What is required: Each entry below must appear in the output exactly as written.

[Data shown Boundary: Start]

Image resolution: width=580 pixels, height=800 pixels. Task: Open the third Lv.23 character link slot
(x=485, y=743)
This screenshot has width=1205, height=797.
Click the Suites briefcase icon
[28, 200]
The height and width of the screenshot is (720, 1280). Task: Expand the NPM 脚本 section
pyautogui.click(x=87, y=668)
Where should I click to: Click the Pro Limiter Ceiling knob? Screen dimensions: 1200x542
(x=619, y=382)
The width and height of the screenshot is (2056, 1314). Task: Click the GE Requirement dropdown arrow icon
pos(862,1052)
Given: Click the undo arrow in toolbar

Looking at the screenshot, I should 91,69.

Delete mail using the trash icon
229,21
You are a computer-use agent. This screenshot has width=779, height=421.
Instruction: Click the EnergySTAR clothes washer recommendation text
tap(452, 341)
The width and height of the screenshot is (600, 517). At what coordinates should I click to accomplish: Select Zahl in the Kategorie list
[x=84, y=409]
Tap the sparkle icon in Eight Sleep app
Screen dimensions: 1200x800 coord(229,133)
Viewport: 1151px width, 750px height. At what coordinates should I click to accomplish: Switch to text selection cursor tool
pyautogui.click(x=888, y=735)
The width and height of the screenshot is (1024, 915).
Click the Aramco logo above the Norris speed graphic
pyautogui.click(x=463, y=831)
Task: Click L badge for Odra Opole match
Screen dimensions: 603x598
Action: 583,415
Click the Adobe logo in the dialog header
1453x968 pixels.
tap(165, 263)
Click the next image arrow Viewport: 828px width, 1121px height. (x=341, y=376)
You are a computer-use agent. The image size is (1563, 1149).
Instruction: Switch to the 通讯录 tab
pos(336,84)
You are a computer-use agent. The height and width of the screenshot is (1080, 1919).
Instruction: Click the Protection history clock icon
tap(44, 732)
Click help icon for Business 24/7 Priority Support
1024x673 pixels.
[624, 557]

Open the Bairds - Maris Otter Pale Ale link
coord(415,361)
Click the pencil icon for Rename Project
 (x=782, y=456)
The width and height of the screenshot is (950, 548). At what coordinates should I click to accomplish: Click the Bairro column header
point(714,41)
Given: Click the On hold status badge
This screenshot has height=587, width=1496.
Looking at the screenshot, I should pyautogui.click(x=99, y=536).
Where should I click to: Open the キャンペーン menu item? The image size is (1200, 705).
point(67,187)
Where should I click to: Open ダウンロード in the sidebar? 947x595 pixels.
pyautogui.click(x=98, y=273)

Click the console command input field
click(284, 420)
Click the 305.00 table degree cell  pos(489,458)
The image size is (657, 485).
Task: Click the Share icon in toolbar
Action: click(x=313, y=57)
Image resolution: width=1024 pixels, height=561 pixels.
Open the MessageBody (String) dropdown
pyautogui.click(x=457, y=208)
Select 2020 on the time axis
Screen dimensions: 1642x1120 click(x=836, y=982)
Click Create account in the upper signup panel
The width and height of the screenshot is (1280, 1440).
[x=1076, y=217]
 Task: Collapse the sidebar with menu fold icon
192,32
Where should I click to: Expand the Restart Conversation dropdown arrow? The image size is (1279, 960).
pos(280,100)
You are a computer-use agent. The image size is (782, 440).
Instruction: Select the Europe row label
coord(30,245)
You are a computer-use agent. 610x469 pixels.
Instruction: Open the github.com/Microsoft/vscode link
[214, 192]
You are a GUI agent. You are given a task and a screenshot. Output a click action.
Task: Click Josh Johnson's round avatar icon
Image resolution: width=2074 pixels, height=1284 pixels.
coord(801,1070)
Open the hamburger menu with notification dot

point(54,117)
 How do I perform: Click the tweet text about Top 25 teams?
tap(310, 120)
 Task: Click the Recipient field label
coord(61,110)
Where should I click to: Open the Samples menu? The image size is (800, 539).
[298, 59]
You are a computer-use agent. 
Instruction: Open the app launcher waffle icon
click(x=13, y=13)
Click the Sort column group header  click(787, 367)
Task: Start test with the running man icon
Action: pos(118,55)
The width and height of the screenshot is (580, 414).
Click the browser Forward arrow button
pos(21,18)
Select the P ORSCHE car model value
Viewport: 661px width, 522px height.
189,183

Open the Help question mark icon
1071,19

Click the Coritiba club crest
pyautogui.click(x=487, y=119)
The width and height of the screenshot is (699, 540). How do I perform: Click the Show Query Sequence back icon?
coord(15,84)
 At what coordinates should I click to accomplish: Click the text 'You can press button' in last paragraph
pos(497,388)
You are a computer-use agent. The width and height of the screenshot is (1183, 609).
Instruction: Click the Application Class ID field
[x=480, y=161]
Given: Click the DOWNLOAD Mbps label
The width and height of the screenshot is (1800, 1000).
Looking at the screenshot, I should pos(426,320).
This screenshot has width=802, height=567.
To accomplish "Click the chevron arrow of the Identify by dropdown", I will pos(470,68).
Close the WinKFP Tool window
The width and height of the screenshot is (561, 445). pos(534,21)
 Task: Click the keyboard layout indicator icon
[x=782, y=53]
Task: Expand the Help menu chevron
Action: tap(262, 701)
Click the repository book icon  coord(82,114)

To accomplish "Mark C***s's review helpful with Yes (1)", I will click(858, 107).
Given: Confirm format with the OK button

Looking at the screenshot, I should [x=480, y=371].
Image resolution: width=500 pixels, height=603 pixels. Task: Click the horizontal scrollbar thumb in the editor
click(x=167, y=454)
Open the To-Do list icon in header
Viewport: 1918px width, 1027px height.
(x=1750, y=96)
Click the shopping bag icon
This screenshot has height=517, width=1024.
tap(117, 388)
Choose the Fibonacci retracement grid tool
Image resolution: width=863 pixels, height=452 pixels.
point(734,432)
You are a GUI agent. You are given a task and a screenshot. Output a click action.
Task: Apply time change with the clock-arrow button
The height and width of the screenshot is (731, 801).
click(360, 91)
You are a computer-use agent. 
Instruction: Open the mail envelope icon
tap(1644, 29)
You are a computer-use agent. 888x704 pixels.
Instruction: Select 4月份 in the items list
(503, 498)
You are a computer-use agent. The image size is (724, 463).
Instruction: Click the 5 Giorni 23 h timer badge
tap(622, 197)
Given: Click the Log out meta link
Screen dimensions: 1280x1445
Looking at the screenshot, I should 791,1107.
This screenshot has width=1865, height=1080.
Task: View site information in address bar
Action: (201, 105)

[Data shown Boundary: End]

Completed exercise:
Image resolution: width=580 pixels, height=800 pixels. Task: Open the third Lv.23 character link slot
(x=485, y=743)
This screenshot has width=1205, height=797.
Click the Suites briefcase icon
[28, 200]
The height and width of the screenshot is (720, 1280). Task: Expand the NPM 脚本 section
pyautogui.click(x=87, y=668)
Where should I click to: Click the Pro Limiter Ceiling knob? Screen dimensions: 1200x542
(x=619, y=382)
The width and height of the screenshot is (2056, 1314). Task: Click the GE Requirement dropdown arrow icon
pos(862,1052)
Given: Click the undo arrow in toolbar

Looking at the screenshot, I should 91,69.

Delete mail using the trash icon
229,21
You are a computer-use agent. This screenshot has width=779, height=421.
Instruction: Click the EnergySTAR clothes washer recommendation text
tap(452, 341)
The width and height of the screenshot is (600, 517). At what coordinates should I click to accomplish: Select Zahl in the Kategorie list
[x=84, y=409]
Tap the sparkle icon in Eight Sleep app
Screen dimensions: 1200x800 coord(229,133)
Viewport: 1151px width, 750px height. At what coordinates should I click to accomplish: Switch to text selection cursor tool
pyautogui.click(x=888, y=735)
The width and height of the screenshot is (1024, 915).
Click the Aramco logo above the Norris speed graphic
pyautogui.click(x=463, y=831)
Task: Click L badge for Odra Opole match
Screen dimensions: 603x598
Action: 583,415
Click the Adobe logo in the dialog header
1453x968 pixels.
tap(165, 263)
Click the next image arrow Viewport: 828px width, 1121px height. (x=341, y=376)
You are a computer-use agent. The image size is (1563, 1149).
Instruction: Switch to the 通讯录 tab
pos(336,84)
You are a computer-use agent. The height and width of the screenshot is (1080, 1919).
Instruction: Click the Protection history clock icon
tap(44, 732)
Click help icon for Business 24/7 Priority Support
1024x673 pixels.
[624, 557]

Open the Bairds - Maris Otter Pale Ale link
coord(415,361)
Click the pencil icon for Rename Project
 (x=782, y=456)
The width and height of the screenshot is (950, 548). At what coordinates should I click to accomplish: Click the Bairro column header
point(714,41)
Given: Click the On hold status badge
This screenshot has height=587, width=1496.
Looking at the screenshot, I should pyautogui.click(x=99, y=536).
Where should I click to: Open the キャンペーン menu item? The image size is (1200, 705).
point(67,187)
Where should I click to: Open ダウンロード in the sidebar? 947x595 pixels.
pyautogui.click(x=98, y=273)

Click the console command input field
click(284, 420)
Click the 305.00 table degree cell  pos(489,458)
The image size is (657, 485).
Task: Click the Share icon in toolbar
Action: click(x=313, y=57)
Image resolution: width=1024 pixels, height=561 pixels.
Open the MessageBody (String) dropdown
pyautogui.click(x=457, y=208)
Select 2020 on the time axis
Screen dimensions: 1642x1120 click(x=836, y=982)
Click Create account in the upper signup panel
The width and height of the screenshot is (1280, 1440).
[x=1076, y=217]
 Task: Collapse the sidebar with menu fold icon
192,32
Where should I click to: Expand the Restart Conversation dropdown arrow? The image size is (1279, 960).
pos(280,100)
You are a computer-use agent. The image size is (782, 440).
Instruction: Select the Europe row label
coord(30,245)
You are a computer-use agent. 610x469 pixels.
Instruction: Open the github.com/Microsoft/vscode link
[214, 192]
You are a GUI agent. You are given a task and a screenshot. Output a click action.
Task: Click Josh Johnson's round avatar icon
Image resolution: width=2074 pixels, height=1284 pixels.
coord(801,1070)
Open the hamburger menu with notification dot

point(54,117)
 How do I perform: Click the tweet text about Top 25 teams?
tap(310, 120)
 Task: Click the Recipient field label
coord(61,110)
Where should I click to: Open the Samples menu? The image size is (800, 539).
[298, 59]
You are a computer-use agent. 
Instruction: Open the app launcher waffle icon
click(x=13, y=13)
Click the Sort column group header  click(787, 367)
Task: Start test with the running man icon
Action: pos(118,55)
The width and height of the screenshot is (580, 414).
Click the browser Forward arrow button
pos(21,18)
Select the P ORSCHE car model value
Viewport: 661px width, 522px height.
189,183

Open the Help question mark icon
1071,19

Click the Coritiba club crest
pyautogui.click(x=487, y=119)
The width and height of the screenshot is (699, 540). How do I perform: Click the Show Query Sequence back icon?
coord(15,84)
 At what coordinates should I click to accomplish: Click the text 'You can press button' in last paragraph
pos(497,388)
You are a computer-use agent. The width and height of the screenshot is (1183, 609).
Instruction: Click the Application Class ID field
[x=480, y=161]
Given: Click the DOWNLOAD Mbps label
The width and height of the screenshot is (1800, 1000).
Looking at the screenshot, I should pos(426,320).
This screenshot has width=802, height=567.
To accomplish "Click the chevron arrow of the Identify by dropdown", I will pos(470,68).
Close the WinKFP Tool window
The width and height of the screenshot is (561, 445). pos(534,21)
 Task: Click the keyboard layout indicator icon
[x=782, y=53]
Task: Expand the Help menu chevron
Action: tap(262, 701)
Click the repository book icon  coord(82,114)

To accomplish "Mark C***s's review helpful with Yes (1)", I will click(858, 107).
Given: Confirm format with the OK button

Looking at the screenshot, I should [x=480, y=371].
Image resolution: width=500 pixels, height=603 pixels. Task: Click the horizontal scrollbar thumb in the editor
click(x=167, y=454)
Open the To-Do list icon in header
Viewport: 1918px width, 1027px height.
(x=1750, y=96)
Click the shopping bag icon
This screenshot has height=517, width=1024.
tap(117, 388)
Choose the Fibonacci retracement grid tool
Image resolution: width=863 pixels, height=452 pixels.
point(734,432)
You are a GUI agent. You are given a task and a screenshot. Output a click action.
Task: Apply time change with the clock-arrow button
The height and width of the screenshot is (731, 801).
click(360, 91)
You are a computer-use agent. 
Instruction: Open the mail envelope icon
tap(1644, 29)
You are a computer-use agent. 888x704 pixels.
Instruction: Select 4月份 in the items list
(503, 498)
You are a computer-use agent. The image size is (724, 463).
Instruction: Click the 5 Giorni 23 h timer badge
tap(622, 197)
Given: Click the Log out meta link
Screen dimensions: 1280x1445
Looking at the screenshot, I should 791,1107.
This screenshot has width=1865, height=1080.
Task: View site information in address bar
Action: (201, 105)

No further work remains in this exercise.